While Gov. Robert Ehrlich has added money to this year's budget proposal for 175 more Medicaid waivers statewide, regulations prohibit the state from designating that any of them go to a particular facility.

Van T. Mitchell, deputy secretary of the Maryland Department of Health and Mental Hygiene, suggested that Senior Living Alternatives look at alternatives such as charging residents according to a sliding scale. "Are there people who can pay more?" he asked. He said changing the agency's mission to allow private pay residents could help, and said even if the state had not tightened its restrictions, Holly Place would be facing deficits of more than $130,000.

"We just don't have the blank check to help in the short-term scenario today," Mitchell said.

Wright said his board had not changed its mind about its mission. "I think it's critically important that we continue to serve the low-income" clients, he said. "I hope the solution is not to dedicate beds to people who can pay more."

Del. Christopher B. Shank, R-Washington, pointed out that a Boonsboro-area facility changed its mission and allied with a large elder care agency in order to stay open. The solution Wright was after, he said, "is not tenable, so are there any other possibilities?"

"Wouldn't it be better to have half the mission than no mission at all?" said Sen. Donald F. Munson, R-Washington.

Del. John Donoghue, D-Washington, asked Mitchell and Maryland Office on Aging officials to look at how other facilities in the state were affected by the changes in the Medicaid waivers. "Are there other Holly Places out there?" he asked. "If we could identify them all throughout the state we could attack it statewide."

Several community sources have offered short-term funding to help.
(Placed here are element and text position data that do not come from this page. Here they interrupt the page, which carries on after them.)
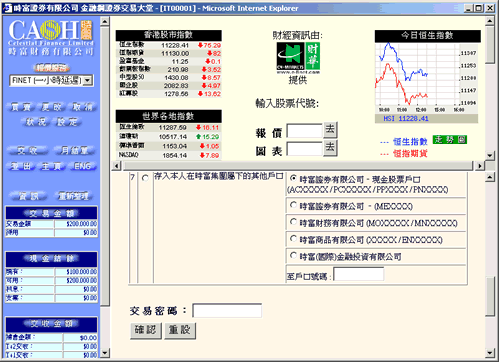Click the 重設 reset button

(x=180, y=330)
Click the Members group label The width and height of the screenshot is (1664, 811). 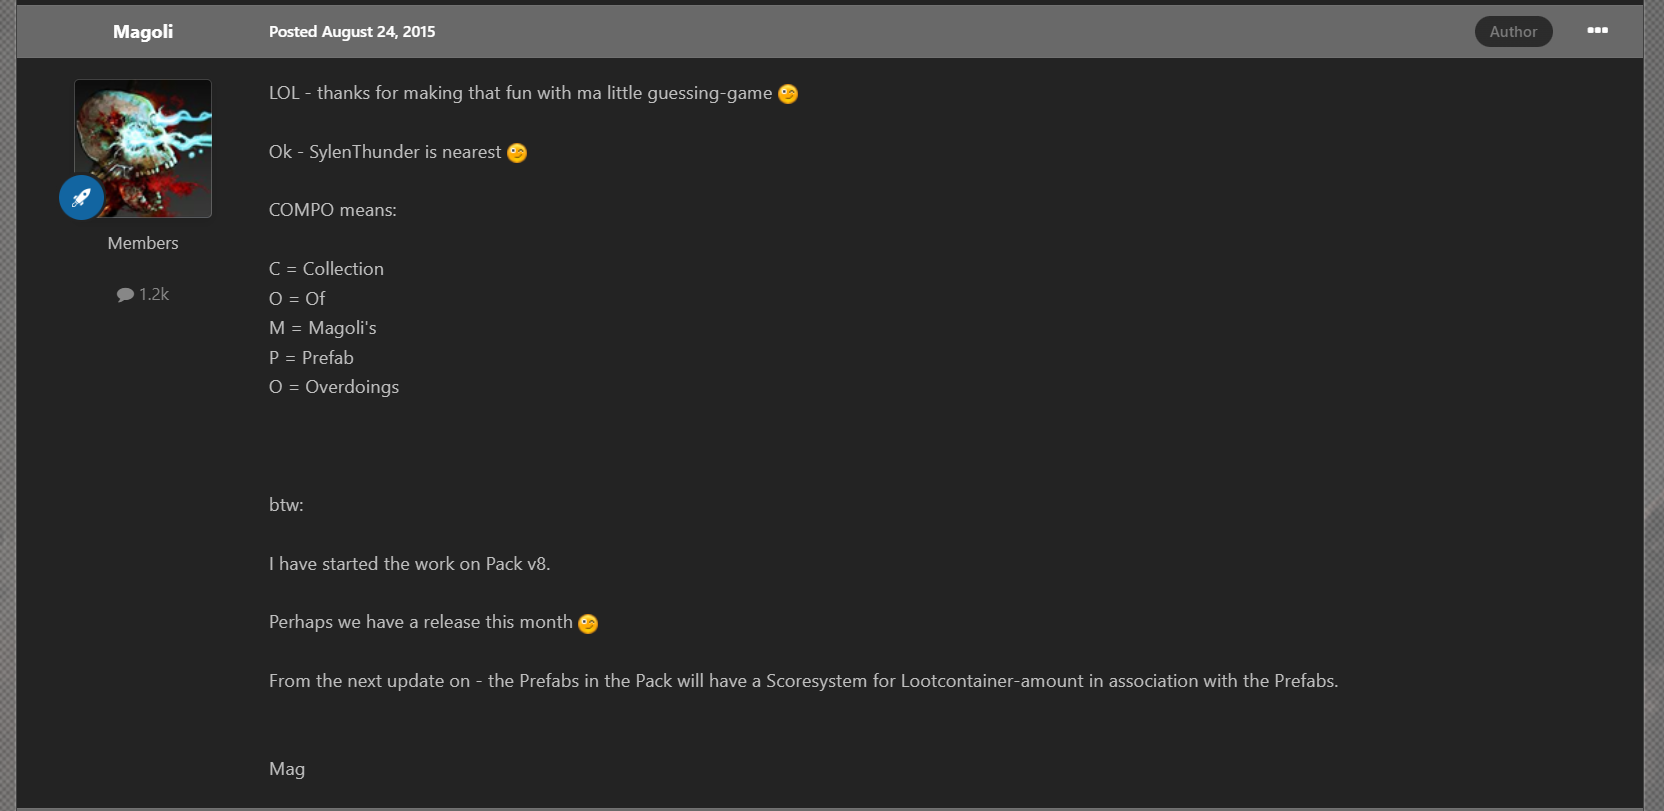tap(143, 243)
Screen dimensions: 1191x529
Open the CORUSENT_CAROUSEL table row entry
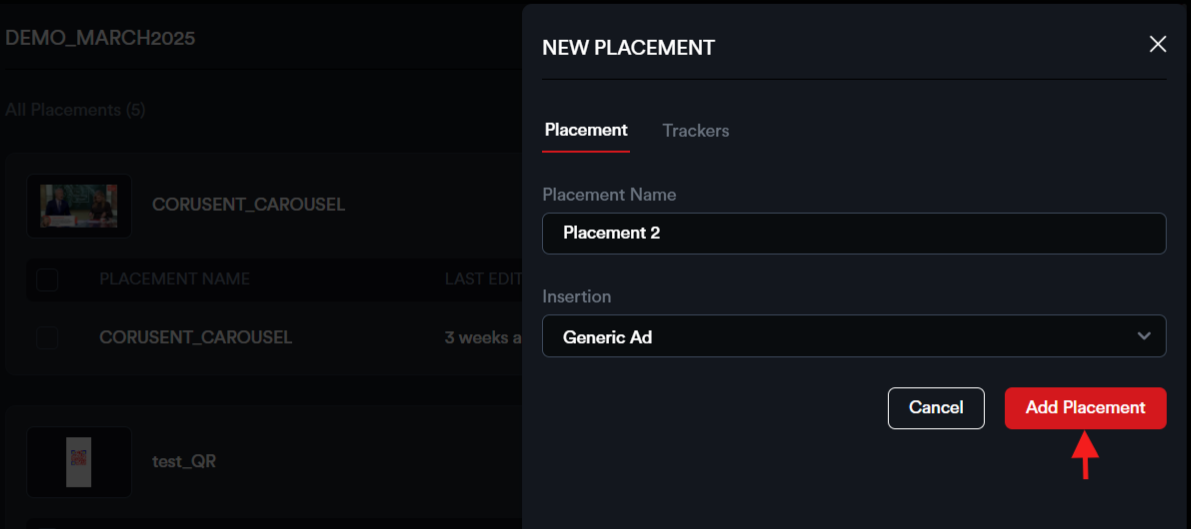(195, 338)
Mayor William Breichner, who attended the meeting, said the City of Hagerstown would offer $40,000 to Holly Place. The city already gives some money to the facilities, he said.

Without a permanent solution, Wright said he couldn't promise would-be donors that Holly Place would stay open, and some had backed off.

Mitchell vowed to keep looking for options and information, and offered to visit Hagerstown to see Holly Place firsthand.